= Patriotic hacking =

Computer hacking targeting a state enemy

Patriotic hacking is a term for computer hacking or system cracking in which citizens or supporters of a country, traditionally industrialized Western countries but increasingly developing countries, attempt to perpetrate attacks on, or block attacks by, perceived enemies of the state.

Recent media attention has focused on efforts related to terrorists and their own attempts to conduct an online or electronic intifada - cyberterrorism. Patriot hacking is illegal in countries such as the United States yet is on the rise elsewhere. "The FBI said that recent experience showed that an increase in international tension was mirrored in the online world with a rise in cyber activity such as web defacements and denial of service attacks," according to the BBC.

==Examples==
At the onset of the War in Iraq in 2003, the FBI was concerned about the increase in hack attacks as the intensity of the conflict grew. Since then, it has been becoming increasingly popular in the North America, Western Europe and Israel. These are the countries which have the greatest threat to Islamic terrorism and its aforementioned digital version.

Around the time of the 2008 Summer Olympics torch relay, which was marred by unrest in Tibet, Chinese hackers claim to have hacked the websites of CNN (accused of selective reporting on the 2008 Lhasa riots) and Carrefour (a French shopping chain, allegedly supporting Tibetan independence), while websites and forums gave tutorials on how to launch a DDoS attack specifically on the CNN website.

Indian hackers in 2015 took down thousands of Pakistani websites including pakistan.gov.pk and Right To Information Pakistan under the attack named as #OPvijaya under the leadership of In73ct0r d3vil.

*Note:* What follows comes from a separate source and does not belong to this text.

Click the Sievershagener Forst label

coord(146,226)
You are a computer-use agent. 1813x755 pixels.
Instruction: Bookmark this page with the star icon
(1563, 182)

This attack is considered to be a patriotic move by Indian hackers. Government of India and India's NSA Ajit Dhoval showed support to the attack on his Twitter account.

The official websites of 10 different Indian universities were hacked and defaced in 2017. A group going by the name of ‘Pakistan Haxor Crew’ (PFC) claimed responsibility for the breach, saying it was retaliation for Pakistan’s railway ministry website being hacked by an Indian crew few days before this breach.

==See also==
- 2007 cyberattacks on Estonia
- Black hat hacking
- Exploit (computer security)
- Cyber spying
- Cyber Storm Exercise
- Cyber warfare
- Grey hat
- Hacker (computer security)
- Hacker Ethic
- Hack value
- Hacktivism
- Internet vigilantism
- IT risk
- Metasploit
- Penetration test
- Vulnerability (computing)
- White hat (computer security)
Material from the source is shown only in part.